A newborn diagnosed with respiratory distress syndrome (RDS) is prescribed surfactant replacement therapy. The nurse evaluates the infant 1 hour after the therapy and determines that the infant's condition has improved somewhat. Which finding indicates improvement?
- A. An audible respiratory grunt
- B. Slight increase in the respiratory rate
- C. Arterial blood pH increases to ≥ 7.35
- D. Fine inspiratory crackles heard over both lungs
Correct Answer: C
Rationale: RDS causes hypoperfusion with hypoxemia that results in tissue hypoxia and metabolic acidosis. If the arterial blood pH increases to ≥ 7.35, the metabolic acidosis is resolving and the newborn's condition is improving. Within a few hours, respiratory distress becomes more obvious in RDS. The respiratory rate continues to increase (to 80 to 120 breaths/min), so a gradual increase in rate does not mean that the condition is improving. Also, an audible respiratory grunt and fine inspiratory crackles heard over both lungs are not signs the condition is improving.
A nurse who fails to check a client's armband before administering his medications is:
- A. Negligent.
- B. Following standard procedure.
- C. Acting within their scope of practice.

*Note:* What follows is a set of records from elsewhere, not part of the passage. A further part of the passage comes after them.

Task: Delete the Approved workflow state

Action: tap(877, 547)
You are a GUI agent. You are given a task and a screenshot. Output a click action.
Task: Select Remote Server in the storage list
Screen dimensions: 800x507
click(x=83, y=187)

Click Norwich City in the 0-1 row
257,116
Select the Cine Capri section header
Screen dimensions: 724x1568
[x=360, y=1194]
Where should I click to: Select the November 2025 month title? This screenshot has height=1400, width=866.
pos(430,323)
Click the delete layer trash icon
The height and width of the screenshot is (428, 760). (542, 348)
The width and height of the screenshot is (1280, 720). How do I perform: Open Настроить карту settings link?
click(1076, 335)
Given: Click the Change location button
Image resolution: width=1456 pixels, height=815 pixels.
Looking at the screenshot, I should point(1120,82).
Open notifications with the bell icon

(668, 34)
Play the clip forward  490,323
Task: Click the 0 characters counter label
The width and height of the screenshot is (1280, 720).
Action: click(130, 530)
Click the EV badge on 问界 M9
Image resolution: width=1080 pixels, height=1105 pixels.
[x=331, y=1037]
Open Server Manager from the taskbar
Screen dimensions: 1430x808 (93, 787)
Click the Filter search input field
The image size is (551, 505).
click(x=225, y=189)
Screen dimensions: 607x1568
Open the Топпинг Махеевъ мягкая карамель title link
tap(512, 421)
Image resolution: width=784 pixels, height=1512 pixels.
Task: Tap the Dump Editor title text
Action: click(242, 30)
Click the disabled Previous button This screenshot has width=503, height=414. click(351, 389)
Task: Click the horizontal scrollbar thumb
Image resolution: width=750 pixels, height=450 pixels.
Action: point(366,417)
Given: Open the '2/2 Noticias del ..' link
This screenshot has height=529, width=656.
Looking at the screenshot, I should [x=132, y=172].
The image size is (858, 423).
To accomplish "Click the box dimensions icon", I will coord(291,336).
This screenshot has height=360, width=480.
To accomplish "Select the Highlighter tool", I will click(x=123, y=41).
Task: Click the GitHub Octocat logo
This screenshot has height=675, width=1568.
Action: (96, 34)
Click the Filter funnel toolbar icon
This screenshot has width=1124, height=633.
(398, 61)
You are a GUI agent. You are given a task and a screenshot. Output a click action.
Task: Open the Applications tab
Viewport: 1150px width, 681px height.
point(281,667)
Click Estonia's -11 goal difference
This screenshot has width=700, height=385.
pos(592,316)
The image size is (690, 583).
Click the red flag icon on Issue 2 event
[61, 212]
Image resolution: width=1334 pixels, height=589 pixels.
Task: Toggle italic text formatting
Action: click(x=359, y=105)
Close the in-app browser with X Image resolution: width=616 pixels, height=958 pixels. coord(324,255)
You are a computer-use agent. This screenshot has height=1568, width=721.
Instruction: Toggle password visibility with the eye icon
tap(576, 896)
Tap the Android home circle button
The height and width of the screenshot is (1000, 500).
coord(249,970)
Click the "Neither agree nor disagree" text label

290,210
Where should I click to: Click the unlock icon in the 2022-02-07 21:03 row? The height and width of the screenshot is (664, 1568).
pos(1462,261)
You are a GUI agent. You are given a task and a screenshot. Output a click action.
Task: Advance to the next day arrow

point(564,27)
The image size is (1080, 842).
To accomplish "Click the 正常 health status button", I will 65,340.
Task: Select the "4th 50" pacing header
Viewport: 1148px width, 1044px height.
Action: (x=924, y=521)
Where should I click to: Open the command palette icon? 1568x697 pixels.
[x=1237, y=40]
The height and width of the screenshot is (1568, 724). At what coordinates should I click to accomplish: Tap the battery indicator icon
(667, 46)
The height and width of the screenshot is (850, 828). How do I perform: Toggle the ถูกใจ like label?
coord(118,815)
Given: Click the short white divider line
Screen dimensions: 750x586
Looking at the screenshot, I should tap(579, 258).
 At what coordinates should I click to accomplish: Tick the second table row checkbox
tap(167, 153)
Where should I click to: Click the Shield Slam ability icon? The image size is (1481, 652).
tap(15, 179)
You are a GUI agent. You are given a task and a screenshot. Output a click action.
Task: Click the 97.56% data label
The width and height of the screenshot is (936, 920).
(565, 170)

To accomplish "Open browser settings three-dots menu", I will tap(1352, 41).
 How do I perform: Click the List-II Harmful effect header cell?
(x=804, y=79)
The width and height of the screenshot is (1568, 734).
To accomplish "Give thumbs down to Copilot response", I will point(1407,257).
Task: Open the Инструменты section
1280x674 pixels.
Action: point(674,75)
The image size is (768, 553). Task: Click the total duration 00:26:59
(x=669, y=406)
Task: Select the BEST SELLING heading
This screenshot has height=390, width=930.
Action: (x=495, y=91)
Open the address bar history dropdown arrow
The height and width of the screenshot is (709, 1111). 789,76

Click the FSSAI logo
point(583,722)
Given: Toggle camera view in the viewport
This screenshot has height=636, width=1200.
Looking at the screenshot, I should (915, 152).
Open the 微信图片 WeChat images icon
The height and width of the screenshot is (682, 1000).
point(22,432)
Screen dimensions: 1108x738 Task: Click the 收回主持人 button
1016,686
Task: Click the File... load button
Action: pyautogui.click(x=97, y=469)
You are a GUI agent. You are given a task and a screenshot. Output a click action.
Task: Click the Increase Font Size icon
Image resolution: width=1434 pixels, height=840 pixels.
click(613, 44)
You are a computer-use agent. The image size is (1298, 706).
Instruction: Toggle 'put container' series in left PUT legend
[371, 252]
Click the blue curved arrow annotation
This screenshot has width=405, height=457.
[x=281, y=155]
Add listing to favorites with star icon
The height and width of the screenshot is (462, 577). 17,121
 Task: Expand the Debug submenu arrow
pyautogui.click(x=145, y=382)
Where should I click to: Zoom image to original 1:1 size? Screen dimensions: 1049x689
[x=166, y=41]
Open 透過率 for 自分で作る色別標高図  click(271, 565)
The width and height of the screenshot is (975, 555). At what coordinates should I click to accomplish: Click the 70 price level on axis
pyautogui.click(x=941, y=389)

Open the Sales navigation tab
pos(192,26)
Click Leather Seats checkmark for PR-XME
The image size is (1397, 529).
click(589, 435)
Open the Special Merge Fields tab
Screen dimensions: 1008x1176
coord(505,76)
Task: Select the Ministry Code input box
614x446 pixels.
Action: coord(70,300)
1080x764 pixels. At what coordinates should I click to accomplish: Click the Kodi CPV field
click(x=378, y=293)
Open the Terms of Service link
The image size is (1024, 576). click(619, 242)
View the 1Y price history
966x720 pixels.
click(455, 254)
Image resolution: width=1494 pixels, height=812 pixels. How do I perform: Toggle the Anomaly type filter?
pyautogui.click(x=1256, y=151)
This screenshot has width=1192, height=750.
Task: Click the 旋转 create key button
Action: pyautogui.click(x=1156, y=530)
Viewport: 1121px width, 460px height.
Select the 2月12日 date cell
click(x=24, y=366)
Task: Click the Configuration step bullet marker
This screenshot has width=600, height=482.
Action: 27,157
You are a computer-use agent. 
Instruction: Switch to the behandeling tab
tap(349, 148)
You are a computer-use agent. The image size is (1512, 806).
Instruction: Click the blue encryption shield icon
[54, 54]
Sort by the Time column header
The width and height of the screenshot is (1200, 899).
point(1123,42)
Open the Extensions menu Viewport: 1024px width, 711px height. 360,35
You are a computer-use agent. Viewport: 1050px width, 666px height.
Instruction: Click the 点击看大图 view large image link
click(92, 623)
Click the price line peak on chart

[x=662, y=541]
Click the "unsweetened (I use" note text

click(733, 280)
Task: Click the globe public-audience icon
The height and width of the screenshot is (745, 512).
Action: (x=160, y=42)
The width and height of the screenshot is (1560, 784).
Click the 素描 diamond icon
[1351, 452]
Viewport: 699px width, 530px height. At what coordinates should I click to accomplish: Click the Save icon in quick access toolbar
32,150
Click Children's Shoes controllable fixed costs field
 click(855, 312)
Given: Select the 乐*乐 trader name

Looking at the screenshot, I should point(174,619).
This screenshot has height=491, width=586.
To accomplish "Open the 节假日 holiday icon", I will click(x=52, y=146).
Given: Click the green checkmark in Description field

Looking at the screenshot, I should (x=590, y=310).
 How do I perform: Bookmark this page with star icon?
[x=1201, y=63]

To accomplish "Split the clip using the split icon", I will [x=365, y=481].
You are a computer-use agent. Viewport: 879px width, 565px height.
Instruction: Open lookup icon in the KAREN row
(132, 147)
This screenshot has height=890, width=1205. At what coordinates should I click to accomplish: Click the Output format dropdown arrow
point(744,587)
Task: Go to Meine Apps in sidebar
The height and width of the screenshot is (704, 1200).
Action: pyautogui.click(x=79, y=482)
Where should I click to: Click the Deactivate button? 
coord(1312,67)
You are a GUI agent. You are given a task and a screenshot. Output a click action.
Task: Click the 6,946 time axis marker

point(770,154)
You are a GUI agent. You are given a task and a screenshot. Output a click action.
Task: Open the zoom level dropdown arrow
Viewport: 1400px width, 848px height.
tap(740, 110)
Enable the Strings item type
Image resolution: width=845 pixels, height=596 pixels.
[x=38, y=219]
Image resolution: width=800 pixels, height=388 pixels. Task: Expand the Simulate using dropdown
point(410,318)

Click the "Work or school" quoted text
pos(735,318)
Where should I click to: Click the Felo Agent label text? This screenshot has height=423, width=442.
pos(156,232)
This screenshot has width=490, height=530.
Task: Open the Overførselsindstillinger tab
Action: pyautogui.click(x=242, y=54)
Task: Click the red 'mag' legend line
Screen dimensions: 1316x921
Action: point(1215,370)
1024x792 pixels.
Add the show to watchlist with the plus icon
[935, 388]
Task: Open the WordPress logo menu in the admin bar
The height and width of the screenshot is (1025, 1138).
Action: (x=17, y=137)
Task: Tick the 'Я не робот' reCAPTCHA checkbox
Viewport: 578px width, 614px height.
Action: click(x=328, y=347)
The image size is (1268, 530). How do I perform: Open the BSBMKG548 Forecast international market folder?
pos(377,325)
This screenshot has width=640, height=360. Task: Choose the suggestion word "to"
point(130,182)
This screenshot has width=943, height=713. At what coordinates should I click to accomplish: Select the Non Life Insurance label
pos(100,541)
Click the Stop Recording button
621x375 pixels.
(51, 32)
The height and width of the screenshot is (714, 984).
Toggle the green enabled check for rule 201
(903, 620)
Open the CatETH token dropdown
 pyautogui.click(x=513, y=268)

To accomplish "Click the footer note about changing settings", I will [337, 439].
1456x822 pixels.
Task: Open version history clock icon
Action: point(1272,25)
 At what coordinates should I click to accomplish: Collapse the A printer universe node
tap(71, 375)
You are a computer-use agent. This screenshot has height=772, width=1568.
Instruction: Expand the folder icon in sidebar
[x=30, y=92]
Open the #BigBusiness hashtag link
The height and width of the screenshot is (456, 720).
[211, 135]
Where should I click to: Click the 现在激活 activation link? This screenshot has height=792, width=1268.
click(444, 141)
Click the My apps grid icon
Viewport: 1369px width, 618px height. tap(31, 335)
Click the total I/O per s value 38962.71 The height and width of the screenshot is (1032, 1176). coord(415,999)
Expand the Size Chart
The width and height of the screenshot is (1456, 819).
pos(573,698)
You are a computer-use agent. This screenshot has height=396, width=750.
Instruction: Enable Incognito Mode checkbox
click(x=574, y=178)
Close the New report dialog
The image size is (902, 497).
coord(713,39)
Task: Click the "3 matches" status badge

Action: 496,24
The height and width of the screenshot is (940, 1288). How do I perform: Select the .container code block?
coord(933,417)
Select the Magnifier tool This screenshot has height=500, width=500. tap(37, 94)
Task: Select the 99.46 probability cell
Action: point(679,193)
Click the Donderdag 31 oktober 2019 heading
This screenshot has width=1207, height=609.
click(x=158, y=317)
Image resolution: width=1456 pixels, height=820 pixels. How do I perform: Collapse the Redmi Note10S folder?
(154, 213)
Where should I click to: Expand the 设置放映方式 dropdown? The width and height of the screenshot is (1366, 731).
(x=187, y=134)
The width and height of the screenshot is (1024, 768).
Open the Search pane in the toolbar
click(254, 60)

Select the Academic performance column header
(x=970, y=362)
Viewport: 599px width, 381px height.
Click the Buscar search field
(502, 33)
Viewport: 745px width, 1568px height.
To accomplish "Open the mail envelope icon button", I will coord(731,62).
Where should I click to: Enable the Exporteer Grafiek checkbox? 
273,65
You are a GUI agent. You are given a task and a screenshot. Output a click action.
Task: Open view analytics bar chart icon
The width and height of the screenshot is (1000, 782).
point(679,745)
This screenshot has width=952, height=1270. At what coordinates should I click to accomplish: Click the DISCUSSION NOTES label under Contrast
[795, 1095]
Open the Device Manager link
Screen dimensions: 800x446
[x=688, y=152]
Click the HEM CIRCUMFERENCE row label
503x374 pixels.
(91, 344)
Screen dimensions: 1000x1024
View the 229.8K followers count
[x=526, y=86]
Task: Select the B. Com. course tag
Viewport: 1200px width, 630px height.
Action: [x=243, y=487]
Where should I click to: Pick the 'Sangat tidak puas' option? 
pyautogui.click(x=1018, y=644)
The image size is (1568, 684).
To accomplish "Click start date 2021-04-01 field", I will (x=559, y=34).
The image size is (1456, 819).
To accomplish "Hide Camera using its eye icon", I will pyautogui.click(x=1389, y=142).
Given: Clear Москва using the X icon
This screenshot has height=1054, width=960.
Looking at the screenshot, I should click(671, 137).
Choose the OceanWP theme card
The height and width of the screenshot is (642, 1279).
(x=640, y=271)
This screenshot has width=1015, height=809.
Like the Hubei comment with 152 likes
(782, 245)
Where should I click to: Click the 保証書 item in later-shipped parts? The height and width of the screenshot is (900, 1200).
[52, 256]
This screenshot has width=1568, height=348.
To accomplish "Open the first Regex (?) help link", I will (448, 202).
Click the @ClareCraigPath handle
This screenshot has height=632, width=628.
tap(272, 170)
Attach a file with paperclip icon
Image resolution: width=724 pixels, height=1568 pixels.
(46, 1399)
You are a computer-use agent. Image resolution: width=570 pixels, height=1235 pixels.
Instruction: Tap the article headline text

- D. Exercising professional judgment.
Correct Answer: A
Rationale: Failing to check a client's armband before administering medications is negligent, as it violates patient safety protocols for verifying identity.
The nurse is reviewing the laboratory results of a client with hypothyroidism. An expected finding is:
- A. Decreased thyroxine (T4) and increased thyroid-stimulating hormone (TSH) levels
- B. Decreased TSH and increased T4 levels
- C. Decreased creatine phosphokinase levels
- D. Absence of antithyroid antibodies
Correct Answer: A
Rationale: Hypothyroidism is characterized by decreased thyroxine (T4) and increased TSH as the pituitary attempts to stimulate the thyroid. Other options are inconsistent with hypothyroidism.
A client who underwent cardiac surgery 2 days ago is recovering well. His wife, who is assisting with his care, says, 'He is doing too much. I told him to let me help, but he won't let me.' The nurse says to the wife, 'It sounds like you need to feel you can be more helpful to him.' In order to make her nonverbal behavior complement her words, the nurse should:
- A. Direct the eyes at the client.
- B. Direct the body and eyes at the wife and client.
- C. Avoid direct eye contact with the client and wife.
- D. Shift the eyes back and forth between the client and wife.
Correct Answer: B
Rationale: Directing body and eyes to both the wife and client shows engagement and inclusivity, complementing the empathetic verbal response.